There is no way it could return A or B objects.
*/
public static ISeq filter(ISeq coll, ...) { }
...
}

In Clojure, when should trees of heterogenous node types be represented using records or vectors?

Which is better idiomatic clojure practice for representing a tree made up of different node types:
A. building trees out of several different types of records, that one defines using deftype or defrecord:
(defrecord node_a [left right])
(defrecord node_b [left right])
(defrecord leaf [])
(def my-tree (node_a. (node_b. (leaf.) (leaf.)) (leaf.)))
B. building trees out of vectors, with keywords designating the types:
(def my-tree [:node-a [:node-b :leaf :leaf] :leaf])
Most clojure code that I see seems to favor the usage of the general purpose data structures (vectors, maps, etc.), rather than datatypes or records. Hiccup, to take one example, represents html very nicely using the vector + keyword approach.
When should we prefer one style over the other?
You can put as many elements into a vector as you want. A record has a set number of fields. If you want to constrain your nodes to only have N sub-nodes, records might be good, e.g. making when a binary tree, where a node has to have only a Left and Right. But for something like HTML or XML, you probably want to support arbitrary numbers of sub-nodes.
Using vectors and keywords means that "extending" the set of supported node types is as simple as putting a new keyword into the vector. [:frob "foo"] is OK in Hiccup even if its author never heard of frobbing. Using records, you'd potentially have to define a new record for every node type. But then you get the benefit of catching typos and verifying subnodes. [:strnog "some bold text?"] isn't going to be caught by Hiccup, but (Strnog. "foo") would be a compile-time error.
Vectors being one of Clojure's basic data types, you can use Clojure's built-in functions to manipulate them. Want to extend your tree? Just conj onto it, or update-in, or whatever. You can build up your tree incrementally this way.
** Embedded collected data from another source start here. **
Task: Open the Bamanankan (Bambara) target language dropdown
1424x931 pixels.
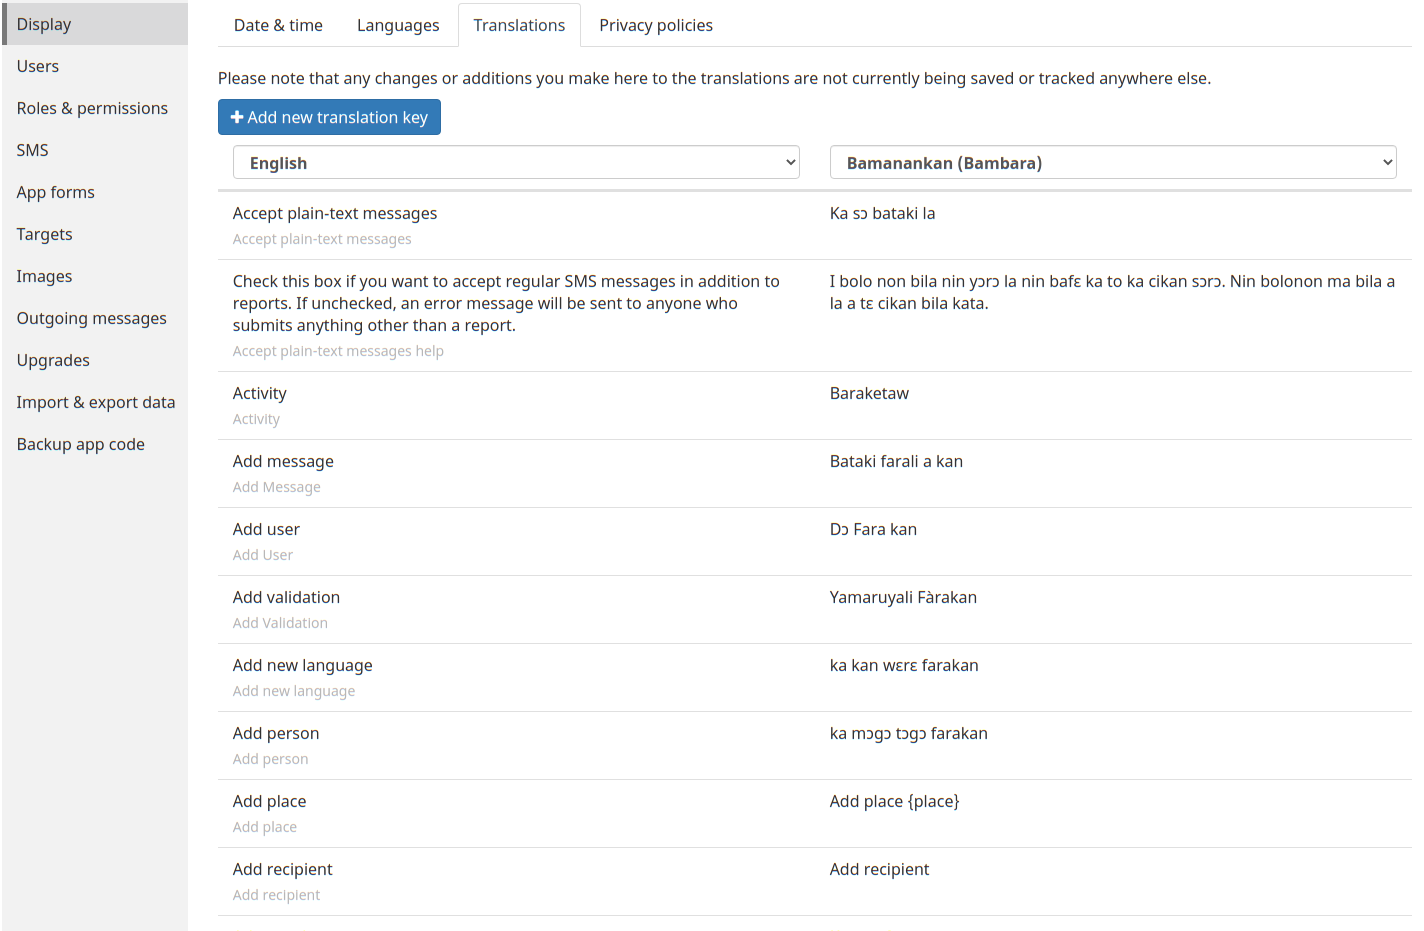Action: (x=1112, y=161)
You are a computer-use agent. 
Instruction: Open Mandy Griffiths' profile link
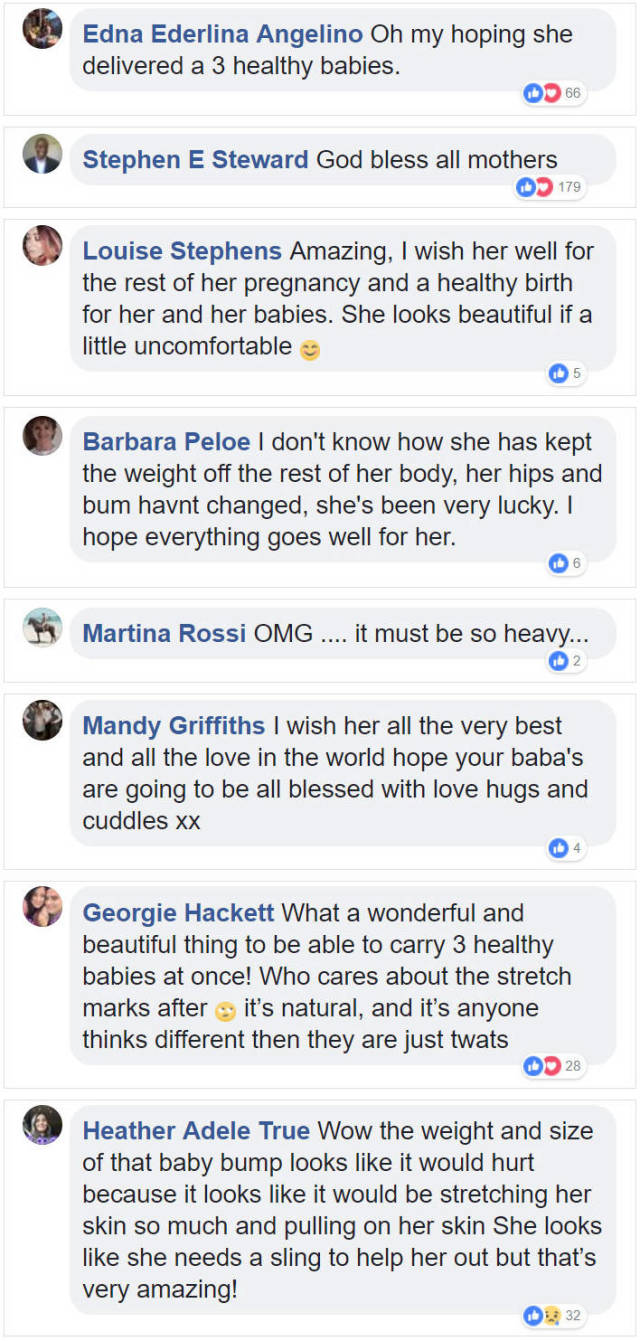[x=174, y=726]
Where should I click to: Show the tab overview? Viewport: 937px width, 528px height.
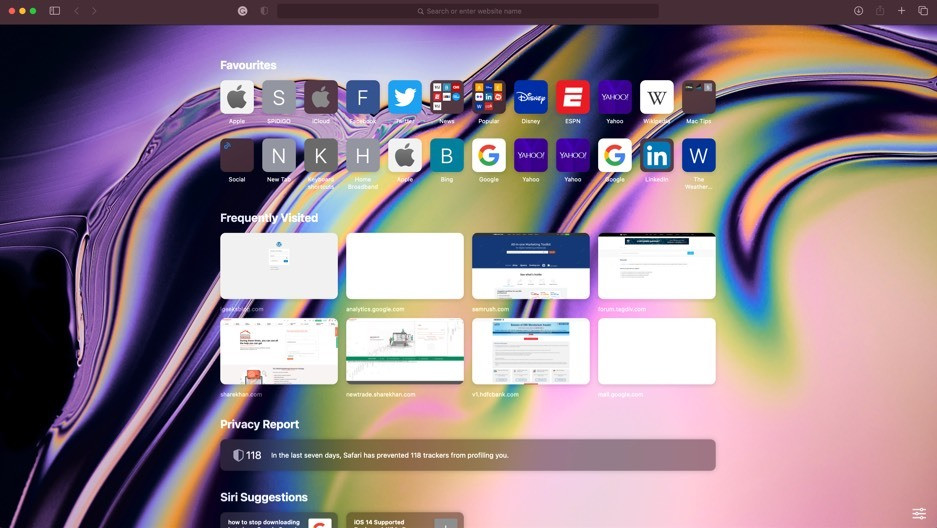pos(923,11)
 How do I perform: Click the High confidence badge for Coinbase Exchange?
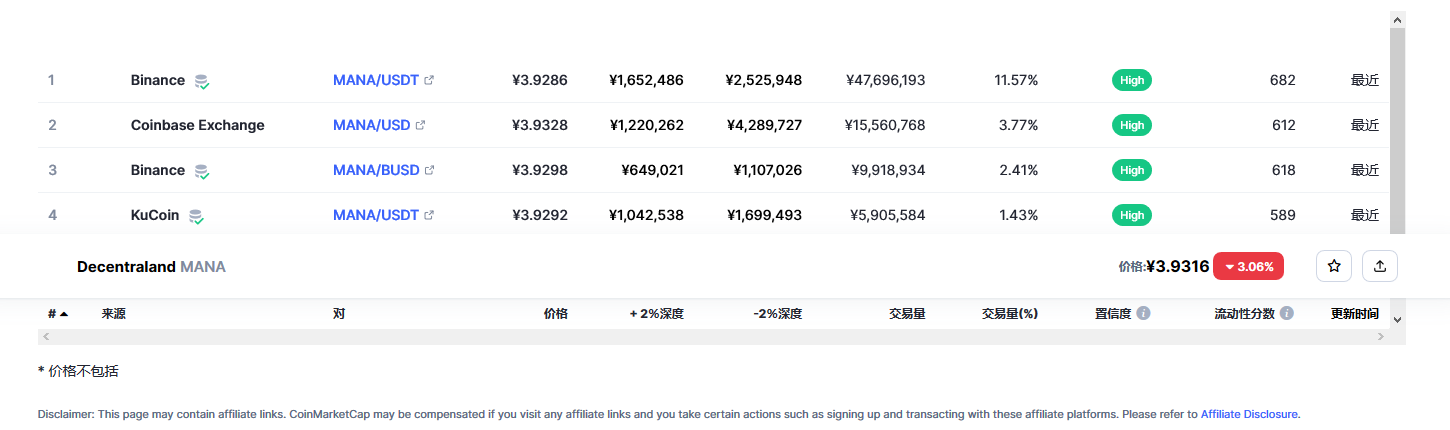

With records, you're probably stuck with constructor calls, or else you have to write a ton of wrapper functions for the constructors.
Seems like this partly boils down to an argument of dynamic vs. static. Personally, I would go the dynamic (vector + keyword) route unless there was a specific need for the benefits of using records. It's probably easier to code that way, and it's more flexible for the user, at the cost of being easier for the user to end up making a mess. But Clojure users are likely used to having to handle dangerous weapons on a regular basis. Clojure being largely a dynamic language, staying dynamic is often the right thing to do.
This is a good question. I think both are appropriate for different kinds of problems. Nested vectors are a good solution if each node can contain a variable set of information - in particular templating systems are going to work well. Records are a good solution for a smallish number of fixed node types where nesting is far more constrained.
We do a lot of work with heterogeneous trees of records. Each node represents one of a handful of well-known types, each with a different set of known fixed keys. The reason records are better in this case is that you can pick the data out of the node by key which is O(1) (really a Java method call which is very fast), not O(n) (where you have to look through the node contents) and also generally easier to access.
Records in 1.2 are imho not quite "finished" but it's pretty easy to build that stuff yourself. We have a defrecord2 that adds constructor functions (new-foo), field validation, print support, pprint support, tree walk/edit support via zippers, etc.
An example of where we use this is to represent ASTs or execution plans where nodes might be things like Join, Sort, etc.
Vectors are going to be better for creating stuff like strings where an arbitrary number of things can be put in each node. If you can stuff 1+ <p>s inside a <div>, then you can't create a record that contains a :p field - that just doesn't make any sense. That's a case where vectors are far more flexible and idiomatic.